This is an insightful compilation:
Teachers often assume that, because they are “teaching,” students must be learning. Students assume that, because they have read their text and memorized facts, they have learned something.
No, it isn’t about the paradigms and the vocabulary. It is what you do with them, and whether or not you develop the urge to map everything you learn on everything you already know – integration of sorts. It’s exhilarating and empowering when you do it.

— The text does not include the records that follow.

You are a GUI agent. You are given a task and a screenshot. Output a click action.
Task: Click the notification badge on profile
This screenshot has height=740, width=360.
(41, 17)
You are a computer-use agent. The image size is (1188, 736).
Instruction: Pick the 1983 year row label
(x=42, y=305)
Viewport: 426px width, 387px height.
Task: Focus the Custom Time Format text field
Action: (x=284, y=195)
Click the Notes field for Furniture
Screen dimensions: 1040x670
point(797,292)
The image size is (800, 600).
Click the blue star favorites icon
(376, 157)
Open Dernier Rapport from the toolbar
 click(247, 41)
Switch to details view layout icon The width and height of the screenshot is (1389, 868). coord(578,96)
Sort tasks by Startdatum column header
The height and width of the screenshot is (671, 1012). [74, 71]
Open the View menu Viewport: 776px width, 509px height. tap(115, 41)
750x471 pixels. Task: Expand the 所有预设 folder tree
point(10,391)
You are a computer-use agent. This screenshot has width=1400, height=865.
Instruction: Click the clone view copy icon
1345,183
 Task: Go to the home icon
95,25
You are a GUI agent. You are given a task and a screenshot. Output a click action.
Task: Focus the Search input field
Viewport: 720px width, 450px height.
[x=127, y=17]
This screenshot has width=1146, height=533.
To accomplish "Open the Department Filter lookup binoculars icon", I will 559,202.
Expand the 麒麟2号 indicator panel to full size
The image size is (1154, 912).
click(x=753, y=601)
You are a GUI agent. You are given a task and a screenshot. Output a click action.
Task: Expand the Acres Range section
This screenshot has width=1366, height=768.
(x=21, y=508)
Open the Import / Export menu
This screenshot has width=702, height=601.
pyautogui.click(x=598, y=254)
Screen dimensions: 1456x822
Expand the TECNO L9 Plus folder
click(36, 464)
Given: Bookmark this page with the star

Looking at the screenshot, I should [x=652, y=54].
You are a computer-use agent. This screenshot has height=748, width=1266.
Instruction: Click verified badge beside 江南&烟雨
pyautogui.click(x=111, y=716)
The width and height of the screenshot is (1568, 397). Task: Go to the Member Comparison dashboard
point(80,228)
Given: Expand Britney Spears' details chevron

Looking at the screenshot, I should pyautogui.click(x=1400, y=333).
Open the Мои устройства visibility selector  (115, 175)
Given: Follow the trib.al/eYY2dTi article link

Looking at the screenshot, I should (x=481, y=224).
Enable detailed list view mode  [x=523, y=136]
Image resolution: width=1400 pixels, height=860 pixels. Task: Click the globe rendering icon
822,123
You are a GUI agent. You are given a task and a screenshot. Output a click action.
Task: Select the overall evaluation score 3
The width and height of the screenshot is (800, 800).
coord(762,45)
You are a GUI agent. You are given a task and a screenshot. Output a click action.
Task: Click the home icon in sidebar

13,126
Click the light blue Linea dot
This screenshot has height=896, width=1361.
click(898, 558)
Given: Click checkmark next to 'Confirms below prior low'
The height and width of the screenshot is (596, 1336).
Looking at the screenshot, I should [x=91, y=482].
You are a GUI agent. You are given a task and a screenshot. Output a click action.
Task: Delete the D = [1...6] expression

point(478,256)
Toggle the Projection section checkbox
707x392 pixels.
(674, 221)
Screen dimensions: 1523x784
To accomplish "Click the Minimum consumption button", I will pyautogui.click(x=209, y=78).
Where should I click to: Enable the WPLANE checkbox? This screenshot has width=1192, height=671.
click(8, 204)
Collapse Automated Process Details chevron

The article in the link is quite long but worth reading. Here is another excerpt:
The American education system is considered among the best in the world. More than 50% of our nation’s high school graduates continue on to college and each year our universities and colleges enroll thousands of students from other countries. Despite these statistics, several recent studies have shown that many college seniors have neither good general knowledge nor the necessary skills for reasoning in today’s society (Fink 2003). As an example, Saunders (1980) compared U.S. students who had completed a yearlong economics course with those who had never taken a course in economics. At the end of the course, the test scores of those students who had completed the economics course were only 20% better than those who had not taken the course, and this difference dropped to less than 10% seven years after completion of the course. Equally shocking are the results of a study of critical thinking and college faculty in California. Although most of the faculty (75%) claimed to value critical thinking and to promote it in the classroom, less than 19% were able to provide a clear explanation of critical thinking, and less than 10% were able to identify criteria for evaluating the quality of students’ thinking (Paul et al. 1997). The results of these studies, and many others, strongly suggest that our current instructional practices are not working and that many students are not learning, or retaining what they do learn (Fink 2003).